**Work request:** Find the word "Nghiệp" in the records and copy every line where it occurs.

**Supplied data:**
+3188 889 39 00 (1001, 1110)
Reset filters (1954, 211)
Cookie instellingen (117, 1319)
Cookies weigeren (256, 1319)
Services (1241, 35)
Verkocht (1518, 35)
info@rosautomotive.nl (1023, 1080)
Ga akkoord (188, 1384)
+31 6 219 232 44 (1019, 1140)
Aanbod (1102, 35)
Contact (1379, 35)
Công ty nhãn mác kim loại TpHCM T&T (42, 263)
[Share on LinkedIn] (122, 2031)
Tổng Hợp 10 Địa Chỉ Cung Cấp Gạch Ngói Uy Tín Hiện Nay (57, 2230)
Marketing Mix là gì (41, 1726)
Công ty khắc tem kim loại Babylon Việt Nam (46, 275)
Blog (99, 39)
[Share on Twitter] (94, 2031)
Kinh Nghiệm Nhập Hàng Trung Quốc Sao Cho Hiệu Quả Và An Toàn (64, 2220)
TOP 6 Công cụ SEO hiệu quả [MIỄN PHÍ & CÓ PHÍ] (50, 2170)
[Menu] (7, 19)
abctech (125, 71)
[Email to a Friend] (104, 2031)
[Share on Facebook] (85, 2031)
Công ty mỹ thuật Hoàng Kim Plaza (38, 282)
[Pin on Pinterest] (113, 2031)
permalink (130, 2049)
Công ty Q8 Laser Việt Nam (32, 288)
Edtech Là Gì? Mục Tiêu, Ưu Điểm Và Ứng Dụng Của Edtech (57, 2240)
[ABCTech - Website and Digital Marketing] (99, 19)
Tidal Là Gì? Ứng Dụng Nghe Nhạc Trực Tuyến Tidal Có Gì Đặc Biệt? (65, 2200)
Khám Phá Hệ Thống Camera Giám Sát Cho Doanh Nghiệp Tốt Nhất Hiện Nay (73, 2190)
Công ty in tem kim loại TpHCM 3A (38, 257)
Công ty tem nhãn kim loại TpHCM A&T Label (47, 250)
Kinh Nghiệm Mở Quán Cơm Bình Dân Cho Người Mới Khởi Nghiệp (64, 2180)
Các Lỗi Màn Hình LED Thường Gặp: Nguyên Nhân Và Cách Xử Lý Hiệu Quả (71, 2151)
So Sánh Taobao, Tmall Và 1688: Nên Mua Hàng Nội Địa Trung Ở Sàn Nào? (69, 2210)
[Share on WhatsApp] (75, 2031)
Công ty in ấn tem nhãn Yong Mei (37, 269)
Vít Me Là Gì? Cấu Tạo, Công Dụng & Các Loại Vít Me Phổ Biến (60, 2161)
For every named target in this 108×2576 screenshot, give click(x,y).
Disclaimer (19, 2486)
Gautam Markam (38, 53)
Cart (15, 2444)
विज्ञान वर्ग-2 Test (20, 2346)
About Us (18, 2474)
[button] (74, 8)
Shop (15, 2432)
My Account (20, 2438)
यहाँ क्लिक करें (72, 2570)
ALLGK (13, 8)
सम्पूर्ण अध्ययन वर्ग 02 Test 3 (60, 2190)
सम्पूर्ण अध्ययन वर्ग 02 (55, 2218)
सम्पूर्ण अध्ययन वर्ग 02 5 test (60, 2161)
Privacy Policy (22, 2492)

**Reply to the task:**
Khám Phá Hệ Thống Camera Giám Sát Cho Doanh Nghiệp Tốt Nhất Hiện Nay (73, 2190)
Kinh Nghiệm Mở Quán Cơm Bình Dân Cho Người Mới Khởi Nghiệp (64, 2180)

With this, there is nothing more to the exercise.